The transmitter, developed by Electrical and Computer Engineering Master’s student Ahood Abdulla Ali Al Junaibi, offers scope to enhance the performance of detection, surveillance and other radar-based applications, as well as accelerate the development of the UAE’s 5G communication networks. Al Junaibi, who is also a researcher with the Emirates Technology and Innovation Center (ETIC), unveiled a prototype of the innovative transmitter at the 2017 IEEE Asia Pacific Microwave Conference (APMC) in Kuala Lumpur, Malaysia.
The transmitter employs a unique type of phased array antenna that does not rely on costly and bulky mechanical phase shifters, and can detect objects on multiple bands of super high frequency radio waves between two and six gigahertz (GHz). This high frequency band of the radio spectrum is used for most radar transmitters, wireless local area networks (LANs), mobile phones, and satellite communications, and includes the band on which the next generation of wireless communications networks, known as 5G wireless, will operate.
A phased array antenna is a group of antennas whose emitted signals are combined to enhance a radar’s ability to ‘see’ objects, which it does by sending out radio waves that bounce off targets and return to the radar’s receivers. The phased array is steered to transmit a strong signal beam in a desired direction. However, manual steering of the phased array antenna requires expensive phase shifters. Al Junaibi’s wideband phased array transmitter avoids such phase shifters, bringing the cost and physical footprint of the radar system down.
Hazzaa Al Abdouli, General Director of ETIC, said: “As exemplified through Al Junaibi’s work, ETIC is fostering the production of innovative, industry-relevant and locally-developed high-tech products aimed at increasing the competitiveness of UAE industries, while preparing a cadre of highly-skilled Emirati engineers ready to enter and lead these industries. We believe Al Junaibi’s research work will bring long-term benefits to the UAE economy in the form of intellectual property rights and technology innovation.”
Al Junaibi said: “Instead of using traditional phase shifters to mechanically rotate the radar, which pose major limitations to radars’ performance, our antennas use a Rotman lens, which allows us to scan the signal beam electronically in all directions without any physical rotation of the antenna required. I am grateful to ETIC and my faculty advisor for their support that has enabled me to develop something that will be useful to the communications sector in the UAE and across the world.”

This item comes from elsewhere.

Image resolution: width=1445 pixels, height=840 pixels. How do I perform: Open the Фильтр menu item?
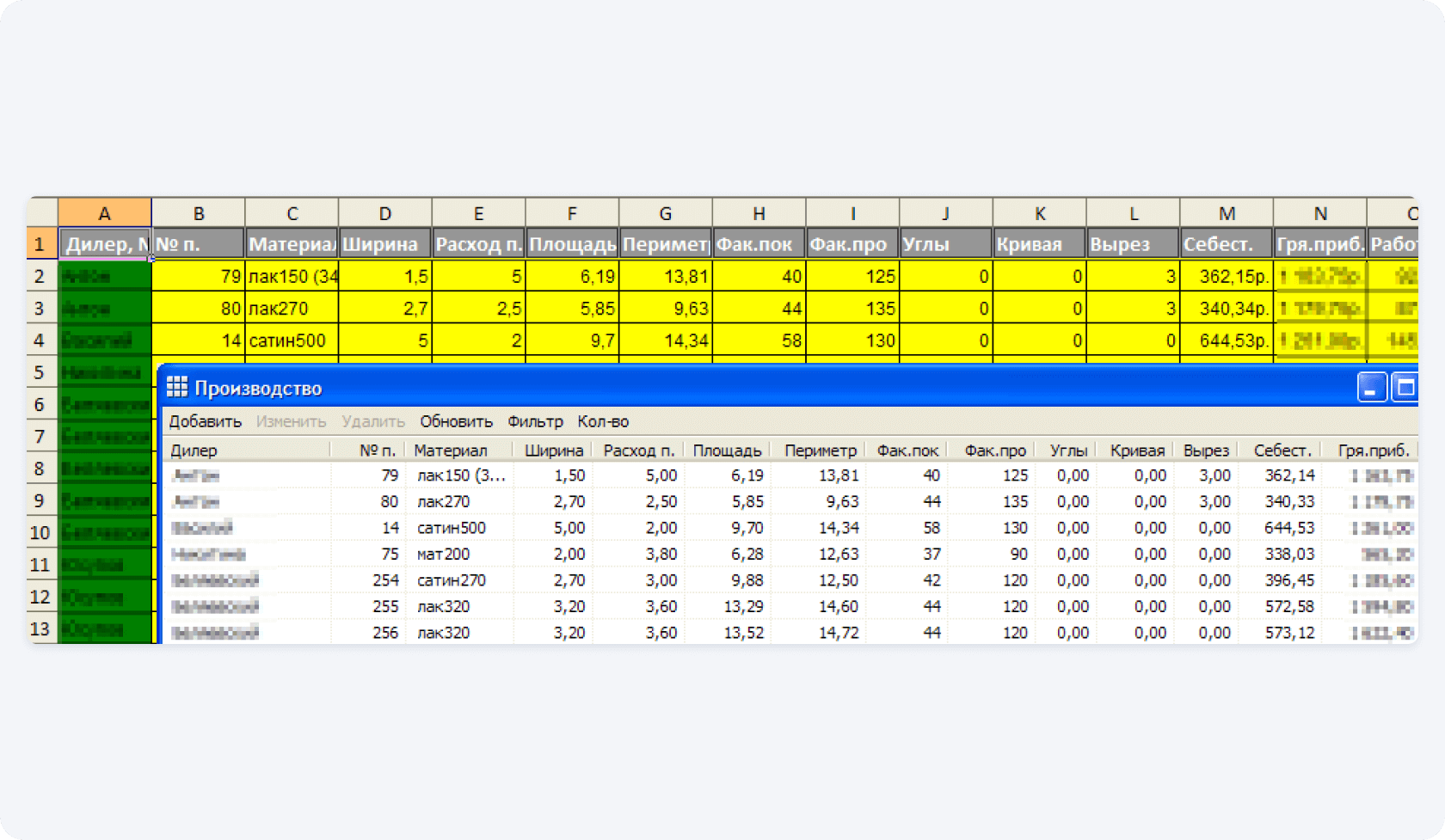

ETIC was established in 2014 by a consortium that included the Khalifa University of Science, Technology and Research (KUSTAR), which is now a part of Khalifa University of Science and Technology. ETIC primes research for prototype development by working directly with select students at an early stage in their thesis development to ensure the intended research outcomes are aimed at producing relevant solutions for a specific industrial problem. It aims to build local research capacity and cultivate Emirati engineering talent, while bringing innovations to key UAE sectors.